This is the 8th article in the series for SQL Server Always On Availability Groups.
Introduction
SQL Server Always On Availability Groups create a group of databases that fails over together in case the primary replica is unavailable. These availability group databases failover manually or automatically depending upon your AG configuration. By default, SQL Server fails over all databases from the primary replica to the secondary replica if the primary replica is down or SQL Services stopped in the primary instance.
You can create multiple SQL Server Always On Availability Group in SQL Server configuration. Usually, we group the application dependent databases in an availability group. These databases must be failed over together for smooth working on the application.
Suppose you have two databases in an AG group. Your primary instance is online, but one of the AG databases becomes unhealthy on the primary replica. Your application reports issue because it could not access a database in the AG group. SQL Server does not perform a failover of the AG group to the secondary replica. It requires manual intervention to fix the issues at the primary replica or perform a manual failover to the secondary replica. Sometimes we want that SQL Server should check the database health as well in an AG group and perform automatic failover if any of the databases is not healthy.
Do we have the option to enable the database-level health detection in SQL Server Always ON? Let’s explore it in this article.
Prerequisites
You should configure SQL Server Always On Availability Groups in synchronized mode. You can refer to this article, Add a new node into existing SQL Server Always On Availability Groups for further insights.
In the earlier articles, we have created an availability group with the following configuration.
- Current primary replica: SQLNode1
- Secondary replica in Synchronous mode: SQLNode2
- Secondary replica in Asynchronous mode: SQLNode3
- Two availability group databases [MyNewDB] and [SQLShackDemo]
An Overview of the database-level health detection for SQL Server Always On Availability Groups
SQL Server 2016 introduced Enhanced database failover to monitor the database health and trigger the failover for that availability group. This feature is known as Database Level Health Detection in an availability group.
We can enable this feature at the availability group; therefore, it monitors all databases corresponding to that availability group. It cannot be enabled for an individual database in an AG group. Your database should be in synchronized data commit with automatic failover mode so that SQL Server can failover it in case of any issues.

- SHORT PROBLEM A -
For each statement, say yes or no according to the Always On article, and quote the exact words from it that decide the answer. (i) Database Level Health Detection can be turned on for a single database within an AG group. (ii) Enhanced database failover first appeared in SQL Server 2016. (iii) When the primary instance stays online but one AG database on it becomes unhealthy, SQL Server fails the group over to the secondary replica.
- SHORT PROBLEM B -
Carry on the Always On article from its last sentence.
The data has nothing to do with the Always On article.

- DATASET CONTENT -

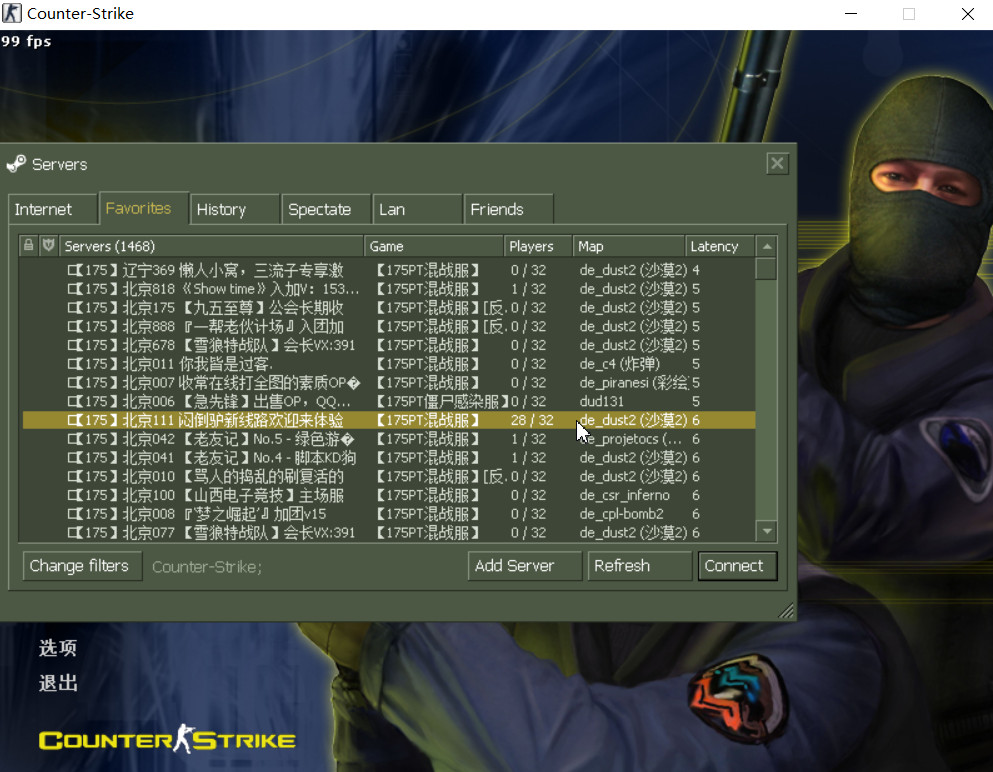Refresh the server list
The height and width of the screenshot is (772, 993).
[639, 566]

- RESULT A -
(i) No: "It cannot be enabled for an individual database in an AG group."
(ii) Yes: "SQL Server 2016 introduced Enhanced database failover to monitor the database health and trigger the failover for that availability group."
(iii) No: "SQL Server does not perform a failover of the AG group to the secondary replica."

- RESULT B -
SQL Server performs the following checks for the database-level health detection. If the database status is online and SQL Server could not write in the transaction log of an AG database, it initiates AG failover. It also checks for the following error ids as part of the database health check.
Suppose you have the following AG architecture with one secondary replica. Your AG database stores data files in D drive and log file in the L drive.
Now, on your primary replica, log drive L fails. SQL Server is not able to write in the AG database transaction log. It fails a successful database health detection. SQL Server availability group fails over from primary to the secondary replica.
In another scenario, your data drive fails on the primary replica, but your log drive is intact. In this case, no AG failover occurs because SQL Server can write in the transaction log.
Database-level health detection does not monitor the idle database or disk uptime. It does not directly monitor the database files. In the above image, we saw that disk failure causes the availability group automatic failover. Suppose your AG database is idle and does not have any active transactions. In the idle state, SQL Server does not perform any physical activity to the disk. Now, suppose, you have other databases as well in the disk and disk gets full due to those database transactions. Due to disk space issues, SQL Server might not be able to perform any transactions for the databases lying in that disk. Later. You perform a transaction and SQL Server not able to write database checkpoints and write the data into the disk. At that time, SQL Server finds unhealthy database status and perform a database failover as a result of the database health change.
Similarly, if your database can satisfy the data page from the memory, SQL Server does not require to perform a physical read from the disk. It gets the data from the buffer pool memory. It might also not cause your database to failover for SQL Server always-on availability group.
Enhanced database-level failover and SQL Server event ids
SQL Server monitors the following event ids for the enhanced database-level failover.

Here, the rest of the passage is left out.